ACS told by education ministry: To move to Tengah, it has to take in girls
ACS Primary remaining single-sex would have constrained options for families in Tengah, said Chan Chun Sing
SINGAPORE — Anglo-Chinese School's (ACS) plan to move one of its primary schools to the Tengah heartlands was based on the premise that the school cannot remain boys-only.
Education Minister Chan Chun Sing explained his ministry's position in Parliament on Tuesday (28 February), saying that ACS Primary remaining a single-sex school would have constrained options for families in Tengah, when it relocates there from Barker Road in 2030.
He added that, should ACS Primary not be a co-ed school, the scenario would mathematically result in an imbalance between boys and girls in the other schools in the area.
"MOE (Ministry of Education) was glad that the ACS Board was open to this request," he said.
The minister was responding to parliamentary questions by Yio Chu Kang MP Yip Hon Weng and Aljunied GRC MP Gerald Giam, on how MOE decides which schools to relocate, and if it has plans to convert more single-sex schools to co-ed ones.

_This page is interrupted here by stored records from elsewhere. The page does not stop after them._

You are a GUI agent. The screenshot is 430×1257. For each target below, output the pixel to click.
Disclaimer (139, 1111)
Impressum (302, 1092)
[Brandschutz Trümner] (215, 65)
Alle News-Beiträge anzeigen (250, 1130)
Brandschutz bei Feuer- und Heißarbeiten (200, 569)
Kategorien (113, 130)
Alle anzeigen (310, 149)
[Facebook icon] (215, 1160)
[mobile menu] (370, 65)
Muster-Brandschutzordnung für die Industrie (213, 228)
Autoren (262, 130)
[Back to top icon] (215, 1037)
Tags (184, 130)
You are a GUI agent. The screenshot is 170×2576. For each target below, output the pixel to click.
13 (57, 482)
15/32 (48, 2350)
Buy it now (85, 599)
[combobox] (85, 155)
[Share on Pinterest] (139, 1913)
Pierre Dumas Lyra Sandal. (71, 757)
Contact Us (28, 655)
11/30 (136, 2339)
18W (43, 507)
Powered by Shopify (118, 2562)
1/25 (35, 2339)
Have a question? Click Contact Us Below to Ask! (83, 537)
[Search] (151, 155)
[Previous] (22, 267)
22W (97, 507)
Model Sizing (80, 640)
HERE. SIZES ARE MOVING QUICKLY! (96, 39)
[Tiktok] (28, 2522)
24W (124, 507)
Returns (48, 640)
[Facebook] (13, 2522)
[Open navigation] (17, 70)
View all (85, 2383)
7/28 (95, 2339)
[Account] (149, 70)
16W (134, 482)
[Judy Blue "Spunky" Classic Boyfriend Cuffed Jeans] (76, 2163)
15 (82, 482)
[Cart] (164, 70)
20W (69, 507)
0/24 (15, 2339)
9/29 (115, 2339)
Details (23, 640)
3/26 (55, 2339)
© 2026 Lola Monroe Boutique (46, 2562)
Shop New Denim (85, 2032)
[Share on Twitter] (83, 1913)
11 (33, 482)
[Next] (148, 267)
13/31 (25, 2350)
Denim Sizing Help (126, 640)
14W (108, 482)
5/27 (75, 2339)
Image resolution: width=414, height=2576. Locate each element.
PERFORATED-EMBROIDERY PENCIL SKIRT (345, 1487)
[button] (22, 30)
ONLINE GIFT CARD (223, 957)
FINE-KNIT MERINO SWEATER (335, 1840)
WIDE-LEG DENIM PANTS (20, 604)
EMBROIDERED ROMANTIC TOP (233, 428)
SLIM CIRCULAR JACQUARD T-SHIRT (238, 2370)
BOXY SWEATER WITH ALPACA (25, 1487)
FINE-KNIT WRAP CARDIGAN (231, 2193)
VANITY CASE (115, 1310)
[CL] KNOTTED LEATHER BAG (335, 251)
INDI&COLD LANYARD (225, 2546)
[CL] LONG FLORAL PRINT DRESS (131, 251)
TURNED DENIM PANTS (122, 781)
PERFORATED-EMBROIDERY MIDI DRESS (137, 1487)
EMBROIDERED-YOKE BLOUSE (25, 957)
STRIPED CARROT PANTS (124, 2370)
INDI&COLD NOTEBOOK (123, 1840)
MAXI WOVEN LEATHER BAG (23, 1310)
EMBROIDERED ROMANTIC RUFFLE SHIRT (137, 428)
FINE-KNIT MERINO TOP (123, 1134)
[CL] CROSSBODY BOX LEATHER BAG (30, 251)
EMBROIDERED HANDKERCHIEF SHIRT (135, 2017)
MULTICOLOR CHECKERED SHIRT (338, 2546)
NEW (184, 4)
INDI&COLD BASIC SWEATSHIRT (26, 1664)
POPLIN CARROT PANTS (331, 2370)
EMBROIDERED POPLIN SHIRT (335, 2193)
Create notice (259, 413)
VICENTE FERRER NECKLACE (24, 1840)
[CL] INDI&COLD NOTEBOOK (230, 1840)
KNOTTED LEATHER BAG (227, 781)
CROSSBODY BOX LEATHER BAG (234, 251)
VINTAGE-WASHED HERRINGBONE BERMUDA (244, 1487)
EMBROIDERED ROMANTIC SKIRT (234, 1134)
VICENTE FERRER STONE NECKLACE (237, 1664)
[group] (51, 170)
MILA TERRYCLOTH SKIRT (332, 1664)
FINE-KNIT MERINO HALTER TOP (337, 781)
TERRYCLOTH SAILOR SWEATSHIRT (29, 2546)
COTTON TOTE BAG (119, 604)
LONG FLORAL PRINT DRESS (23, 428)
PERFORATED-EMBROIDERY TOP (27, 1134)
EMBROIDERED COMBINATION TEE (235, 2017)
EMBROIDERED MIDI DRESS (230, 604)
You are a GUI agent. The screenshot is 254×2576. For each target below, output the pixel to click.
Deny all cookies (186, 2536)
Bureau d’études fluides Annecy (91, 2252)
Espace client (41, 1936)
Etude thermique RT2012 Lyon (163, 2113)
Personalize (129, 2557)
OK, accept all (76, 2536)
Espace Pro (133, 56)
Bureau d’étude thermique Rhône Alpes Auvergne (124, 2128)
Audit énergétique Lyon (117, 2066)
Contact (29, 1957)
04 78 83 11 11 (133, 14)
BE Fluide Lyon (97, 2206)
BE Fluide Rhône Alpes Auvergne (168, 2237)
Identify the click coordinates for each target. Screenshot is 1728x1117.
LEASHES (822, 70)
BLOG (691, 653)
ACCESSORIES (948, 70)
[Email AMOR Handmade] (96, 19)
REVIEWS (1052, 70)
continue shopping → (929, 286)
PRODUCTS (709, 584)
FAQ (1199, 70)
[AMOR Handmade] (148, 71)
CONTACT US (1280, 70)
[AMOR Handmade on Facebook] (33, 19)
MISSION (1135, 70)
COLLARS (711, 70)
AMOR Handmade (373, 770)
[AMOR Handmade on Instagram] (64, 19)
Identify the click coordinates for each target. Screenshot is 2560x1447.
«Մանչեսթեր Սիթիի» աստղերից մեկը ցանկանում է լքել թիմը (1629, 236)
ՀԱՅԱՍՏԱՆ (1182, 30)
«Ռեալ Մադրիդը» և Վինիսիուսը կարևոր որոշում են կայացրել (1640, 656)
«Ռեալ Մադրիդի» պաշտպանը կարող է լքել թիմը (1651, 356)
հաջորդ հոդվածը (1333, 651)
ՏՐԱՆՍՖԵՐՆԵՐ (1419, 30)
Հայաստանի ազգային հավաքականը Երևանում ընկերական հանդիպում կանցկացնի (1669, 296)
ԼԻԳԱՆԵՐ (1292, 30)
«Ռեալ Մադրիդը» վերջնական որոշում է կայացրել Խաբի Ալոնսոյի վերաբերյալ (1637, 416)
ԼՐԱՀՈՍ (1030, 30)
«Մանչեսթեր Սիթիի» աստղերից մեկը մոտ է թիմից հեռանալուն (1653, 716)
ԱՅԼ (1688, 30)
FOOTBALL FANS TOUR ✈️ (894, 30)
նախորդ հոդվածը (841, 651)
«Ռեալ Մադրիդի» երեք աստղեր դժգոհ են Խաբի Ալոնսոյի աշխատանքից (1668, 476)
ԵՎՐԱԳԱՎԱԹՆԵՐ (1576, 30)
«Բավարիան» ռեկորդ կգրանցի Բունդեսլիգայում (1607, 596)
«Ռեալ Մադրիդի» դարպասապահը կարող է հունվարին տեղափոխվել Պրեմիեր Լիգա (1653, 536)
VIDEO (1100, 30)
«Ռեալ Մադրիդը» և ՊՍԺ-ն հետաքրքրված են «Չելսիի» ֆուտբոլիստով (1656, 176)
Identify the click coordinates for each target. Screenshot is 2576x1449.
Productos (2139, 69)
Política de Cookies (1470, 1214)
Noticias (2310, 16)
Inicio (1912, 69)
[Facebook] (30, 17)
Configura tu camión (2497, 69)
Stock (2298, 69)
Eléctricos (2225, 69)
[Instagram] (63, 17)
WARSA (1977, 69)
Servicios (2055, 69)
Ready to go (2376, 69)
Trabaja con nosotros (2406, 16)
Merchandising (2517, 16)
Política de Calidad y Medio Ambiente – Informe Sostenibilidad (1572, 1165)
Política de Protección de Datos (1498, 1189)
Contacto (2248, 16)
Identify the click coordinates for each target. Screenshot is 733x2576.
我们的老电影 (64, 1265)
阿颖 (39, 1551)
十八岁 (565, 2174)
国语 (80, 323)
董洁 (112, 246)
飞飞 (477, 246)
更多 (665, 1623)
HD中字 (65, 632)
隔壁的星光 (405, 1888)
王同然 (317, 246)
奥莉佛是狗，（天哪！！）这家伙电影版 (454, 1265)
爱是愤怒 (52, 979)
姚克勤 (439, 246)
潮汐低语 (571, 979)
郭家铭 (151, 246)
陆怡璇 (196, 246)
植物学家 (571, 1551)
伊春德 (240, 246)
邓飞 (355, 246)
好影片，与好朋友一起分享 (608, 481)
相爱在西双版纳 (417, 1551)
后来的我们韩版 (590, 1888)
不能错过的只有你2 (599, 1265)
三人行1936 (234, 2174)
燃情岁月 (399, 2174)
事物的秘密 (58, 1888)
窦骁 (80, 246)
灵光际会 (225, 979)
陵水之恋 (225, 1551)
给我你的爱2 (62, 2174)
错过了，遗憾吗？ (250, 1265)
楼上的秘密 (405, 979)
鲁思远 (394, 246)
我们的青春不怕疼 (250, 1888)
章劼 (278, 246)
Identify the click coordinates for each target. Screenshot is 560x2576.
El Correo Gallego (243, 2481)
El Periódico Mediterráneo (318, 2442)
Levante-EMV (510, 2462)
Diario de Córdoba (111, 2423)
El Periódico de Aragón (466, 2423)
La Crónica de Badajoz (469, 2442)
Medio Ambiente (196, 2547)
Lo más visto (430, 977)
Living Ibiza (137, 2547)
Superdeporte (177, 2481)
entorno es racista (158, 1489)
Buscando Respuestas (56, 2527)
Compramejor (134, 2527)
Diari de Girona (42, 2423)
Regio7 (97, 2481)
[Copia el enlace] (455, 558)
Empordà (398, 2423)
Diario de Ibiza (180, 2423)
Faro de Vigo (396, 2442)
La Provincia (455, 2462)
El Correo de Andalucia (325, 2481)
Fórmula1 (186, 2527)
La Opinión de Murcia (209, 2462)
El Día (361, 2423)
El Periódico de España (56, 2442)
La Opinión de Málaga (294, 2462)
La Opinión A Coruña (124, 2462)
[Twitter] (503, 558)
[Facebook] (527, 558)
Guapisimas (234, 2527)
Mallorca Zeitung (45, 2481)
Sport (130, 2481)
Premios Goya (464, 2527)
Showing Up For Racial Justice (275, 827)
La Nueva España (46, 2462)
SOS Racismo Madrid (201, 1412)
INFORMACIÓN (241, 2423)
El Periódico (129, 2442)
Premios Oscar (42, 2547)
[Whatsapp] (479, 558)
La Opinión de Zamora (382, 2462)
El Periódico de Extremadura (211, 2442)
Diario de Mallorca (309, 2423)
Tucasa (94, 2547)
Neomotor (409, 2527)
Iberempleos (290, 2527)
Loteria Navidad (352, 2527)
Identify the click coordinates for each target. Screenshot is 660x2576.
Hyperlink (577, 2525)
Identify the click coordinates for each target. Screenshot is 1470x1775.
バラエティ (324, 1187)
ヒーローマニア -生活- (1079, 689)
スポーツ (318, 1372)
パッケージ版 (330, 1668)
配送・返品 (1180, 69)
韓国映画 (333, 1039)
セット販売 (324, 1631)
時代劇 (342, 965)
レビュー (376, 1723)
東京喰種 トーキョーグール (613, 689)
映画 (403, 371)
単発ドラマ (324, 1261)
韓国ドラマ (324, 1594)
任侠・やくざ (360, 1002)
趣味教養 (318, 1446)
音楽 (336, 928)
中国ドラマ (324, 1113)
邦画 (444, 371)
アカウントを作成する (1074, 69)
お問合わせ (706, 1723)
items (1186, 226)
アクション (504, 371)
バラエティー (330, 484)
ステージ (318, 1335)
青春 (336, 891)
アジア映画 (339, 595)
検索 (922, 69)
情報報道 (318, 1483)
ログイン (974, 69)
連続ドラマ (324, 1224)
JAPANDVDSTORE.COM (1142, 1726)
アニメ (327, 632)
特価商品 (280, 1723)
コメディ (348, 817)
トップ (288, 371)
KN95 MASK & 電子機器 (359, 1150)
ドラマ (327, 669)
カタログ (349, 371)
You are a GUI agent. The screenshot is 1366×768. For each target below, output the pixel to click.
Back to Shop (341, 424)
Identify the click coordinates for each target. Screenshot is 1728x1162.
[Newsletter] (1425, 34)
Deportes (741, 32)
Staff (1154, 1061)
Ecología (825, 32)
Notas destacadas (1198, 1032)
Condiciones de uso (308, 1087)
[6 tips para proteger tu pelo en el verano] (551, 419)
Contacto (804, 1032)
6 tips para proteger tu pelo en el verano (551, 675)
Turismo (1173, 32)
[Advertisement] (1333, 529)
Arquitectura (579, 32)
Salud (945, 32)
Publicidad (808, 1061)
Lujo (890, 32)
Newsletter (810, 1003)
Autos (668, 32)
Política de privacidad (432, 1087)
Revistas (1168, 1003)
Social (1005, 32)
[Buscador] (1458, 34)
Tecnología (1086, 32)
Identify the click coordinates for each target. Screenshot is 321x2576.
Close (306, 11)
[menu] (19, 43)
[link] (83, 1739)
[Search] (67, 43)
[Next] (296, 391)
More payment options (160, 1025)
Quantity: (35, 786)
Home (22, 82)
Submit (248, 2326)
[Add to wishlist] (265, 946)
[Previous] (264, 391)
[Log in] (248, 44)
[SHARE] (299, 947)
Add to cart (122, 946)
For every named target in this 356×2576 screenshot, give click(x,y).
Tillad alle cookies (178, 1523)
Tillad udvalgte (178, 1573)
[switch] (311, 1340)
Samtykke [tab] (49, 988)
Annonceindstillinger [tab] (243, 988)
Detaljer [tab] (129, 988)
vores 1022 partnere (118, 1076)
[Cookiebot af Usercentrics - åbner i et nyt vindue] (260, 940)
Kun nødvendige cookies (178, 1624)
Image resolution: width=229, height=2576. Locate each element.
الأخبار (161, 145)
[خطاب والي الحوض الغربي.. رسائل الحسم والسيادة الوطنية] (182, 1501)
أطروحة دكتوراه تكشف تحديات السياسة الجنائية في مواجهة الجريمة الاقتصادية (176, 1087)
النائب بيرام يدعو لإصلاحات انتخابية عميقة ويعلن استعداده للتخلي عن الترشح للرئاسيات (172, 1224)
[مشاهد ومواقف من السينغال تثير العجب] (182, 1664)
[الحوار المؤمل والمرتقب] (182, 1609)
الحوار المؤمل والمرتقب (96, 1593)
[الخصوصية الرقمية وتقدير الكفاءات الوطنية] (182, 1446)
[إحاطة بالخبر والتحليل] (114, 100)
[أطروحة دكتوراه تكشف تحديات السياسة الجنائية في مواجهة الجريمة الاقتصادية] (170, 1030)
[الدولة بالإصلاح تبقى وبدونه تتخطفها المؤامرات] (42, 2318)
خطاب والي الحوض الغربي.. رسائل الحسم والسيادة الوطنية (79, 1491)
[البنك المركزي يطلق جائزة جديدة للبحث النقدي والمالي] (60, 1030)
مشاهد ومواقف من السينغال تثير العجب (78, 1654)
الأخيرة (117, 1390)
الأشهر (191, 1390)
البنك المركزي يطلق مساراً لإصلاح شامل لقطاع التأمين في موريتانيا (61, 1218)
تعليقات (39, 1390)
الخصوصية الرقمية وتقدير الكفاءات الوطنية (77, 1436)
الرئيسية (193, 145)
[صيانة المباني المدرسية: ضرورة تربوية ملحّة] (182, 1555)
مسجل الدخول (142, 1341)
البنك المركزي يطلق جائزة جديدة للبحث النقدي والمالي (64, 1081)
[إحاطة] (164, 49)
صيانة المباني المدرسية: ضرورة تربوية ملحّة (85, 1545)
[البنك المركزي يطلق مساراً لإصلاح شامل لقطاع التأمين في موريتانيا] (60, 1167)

Customised approach for each relocation case
Chan said MOE takes a customised approach for each relocation case, and the ministry does not plan to proactively convert existing single-sex schools to co-ed ones. It will nonetheless discuss with key decision-makers in each school, and provide support to facilitate such transition.
“MOE does not have a preference between single sex or co-ed schools. Many of these schools have a history, and that’s why they are where they are now," he said.
In ACS' case, Chan said its board of governors approached the ministry with the idea of moving one of their two primary schools to the heartlands, on the premise of serving a different community and injecting more diversity into their student profile.
MOE offered ACS a site in Tengah, but explained that the school cannot stay single-sex if it moves to the new campus.
“Since the announcement has been made, ground feedback has generally been positive, particularly for the people staying in the West to have added options of the new schools,” Chan said.